Monolithic integration of display driver circuits and displays manufactured by screen printing
Peter Andersson Ersman1 , Marzieh Zabihipour2 , Deyu Tu2 , Roman Lassnig1 , Jan Strandberg1 , Jessica Åhlin1 , Marie Nilsson1 , David Westerberg1 , Göran Gustafsson1 , Magnus Berggren2 , Robert Forchheimer3 and Simone Fabiano2
1 RISE Acreo, Department of Printed Electronics, Bredgatan 33, SE-602 21 Norrköping, Sweden
2 Laboratory of Organic Electronics, Department of Science and Technology, Linköping University, SE-601 74 Norrköping, Sweden
3 Information Coding Group, Department of Electrical Engineering, Linköping University, SE-581 83 Linköping, Sweden
Link to the paper: https://iopscience.iop.org/article/10.1088/2058-8585/ab7ab4
Project partner RISE have published their latest OECT research, used in WEARPLEX, in the Flexible and Printed Electronics Journal. Lead author is Peter Andersson Ersman, Work Package 3 leader developing the printed electronic circuits essential for the WEARPLEX system to work.
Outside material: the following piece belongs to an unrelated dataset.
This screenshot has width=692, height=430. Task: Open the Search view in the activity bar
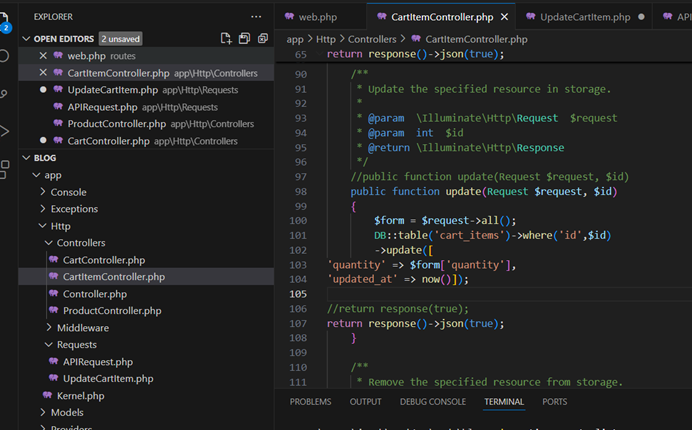(5, 56)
Here, we report all-screen printed display driver circuits, based on organic electrochemical transistors (OECTs), and their monolithic integration with organic electrochromic displays(OECDs). Both OECTs and OECDs operate at low voltages and have similar device architectures, and, notably, they rely on the very same electroactive material as well as on the same electrochemical switching mechanism. This then allows us to manufacture OECT-OECD circuits in a concurrent manufacturing process entirely based on screen printing methods. By taking advantage of the high current throughput capability of OECTs, we further demonstrate their ability to control the light emission in traditional light-emitting diodes(LEDs), where the actual LED addressing is achieved by an OECT-based decoder circuit. The possibility to monolithically integrate all-screen printed OECTs and OECDs on flexible plastic foils paves the way for distributed smart sensor labels and similar Internet of Things applications.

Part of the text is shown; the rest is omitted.